● **What is expected**
With the line containing "Task: Click the 2005 label on the time axis" as the starting point, write out each line exactly through the final line of the listing, both ends included.

● **Records for this task**
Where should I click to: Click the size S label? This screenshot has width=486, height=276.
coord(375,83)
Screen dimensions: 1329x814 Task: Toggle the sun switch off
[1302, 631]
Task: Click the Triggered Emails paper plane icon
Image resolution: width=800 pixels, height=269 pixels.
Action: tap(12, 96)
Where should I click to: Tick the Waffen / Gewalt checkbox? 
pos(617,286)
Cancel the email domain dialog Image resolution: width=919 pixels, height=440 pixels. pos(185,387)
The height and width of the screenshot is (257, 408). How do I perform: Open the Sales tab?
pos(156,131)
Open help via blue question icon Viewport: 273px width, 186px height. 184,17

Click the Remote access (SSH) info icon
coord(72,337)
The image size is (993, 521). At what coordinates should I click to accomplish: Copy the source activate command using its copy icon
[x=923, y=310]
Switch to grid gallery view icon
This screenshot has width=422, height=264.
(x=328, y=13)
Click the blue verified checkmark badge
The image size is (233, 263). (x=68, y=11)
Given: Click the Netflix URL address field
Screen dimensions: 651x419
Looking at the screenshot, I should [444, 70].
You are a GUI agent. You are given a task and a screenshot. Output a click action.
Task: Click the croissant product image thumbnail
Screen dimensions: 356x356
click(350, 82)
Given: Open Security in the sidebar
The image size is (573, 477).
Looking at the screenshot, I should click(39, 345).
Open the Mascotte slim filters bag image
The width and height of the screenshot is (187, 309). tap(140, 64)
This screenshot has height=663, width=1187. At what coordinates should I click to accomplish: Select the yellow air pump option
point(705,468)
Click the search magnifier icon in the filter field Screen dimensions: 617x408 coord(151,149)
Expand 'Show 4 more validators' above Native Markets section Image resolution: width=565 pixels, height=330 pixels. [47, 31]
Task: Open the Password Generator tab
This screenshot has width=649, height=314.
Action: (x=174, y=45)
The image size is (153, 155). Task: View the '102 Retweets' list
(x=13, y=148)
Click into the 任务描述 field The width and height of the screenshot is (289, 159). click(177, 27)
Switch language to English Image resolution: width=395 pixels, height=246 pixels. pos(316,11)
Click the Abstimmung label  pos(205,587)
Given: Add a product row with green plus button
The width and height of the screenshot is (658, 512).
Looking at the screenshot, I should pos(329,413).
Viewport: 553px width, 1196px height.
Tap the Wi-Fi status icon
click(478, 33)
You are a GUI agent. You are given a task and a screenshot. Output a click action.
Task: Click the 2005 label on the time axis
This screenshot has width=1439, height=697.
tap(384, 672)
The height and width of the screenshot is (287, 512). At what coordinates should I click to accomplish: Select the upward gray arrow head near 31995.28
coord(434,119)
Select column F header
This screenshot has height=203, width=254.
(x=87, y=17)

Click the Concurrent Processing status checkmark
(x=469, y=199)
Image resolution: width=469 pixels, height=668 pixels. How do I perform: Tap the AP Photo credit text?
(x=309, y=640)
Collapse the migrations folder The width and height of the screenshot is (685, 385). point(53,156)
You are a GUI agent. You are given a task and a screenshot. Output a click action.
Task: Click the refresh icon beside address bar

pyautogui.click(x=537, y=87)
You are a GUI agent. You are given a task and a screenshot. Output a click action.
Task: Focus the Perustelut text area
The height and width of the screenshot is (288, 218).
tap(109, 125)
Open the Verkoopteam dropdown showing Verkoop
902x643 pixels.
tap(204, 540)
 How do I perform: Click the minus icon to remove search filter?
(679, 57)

● **Finished task**
Task: Click the 2005 label on the time axis
This screenshot has width=1439, height=697.
tap(384, 672)
The height and width of the screenshot is (287, 512). At what coordinates should I click to accomplish: Select the upward gray arrow head near 31995.28
coord(434,119)
Select column F header
This screenshot has height=203, width=254.
(x=87, y=17)

Click the Concurrent Processing status checkmark
(x=469, y=199)
Image resolution: width=469 pixels, height=668 pixels. How do I perform: Tap the AP Photo credit text?
(x=309, y=640)
Collapse the migrations folder The width and height of the screenshot is (685, 385). point(53,156)
You are a GUI agent. You are given a task and a screenshot. Output a click action.
Task: Click the refresh icon beside address bar

pyautogui.click(x=537, y=87)
You are a GUI agent. You are given a task and a screenshot. Output a click action.
Task: Focus the Perustelut text area
The height and width of the screenshot is (288, 218).
tap(109, 125)
Open the Verkoopteam dropdown showing Verkoop
902x643 pixels.
tap(204, 540)
 How do I perform: Click the minus icon to remove search filter?
(679, 57)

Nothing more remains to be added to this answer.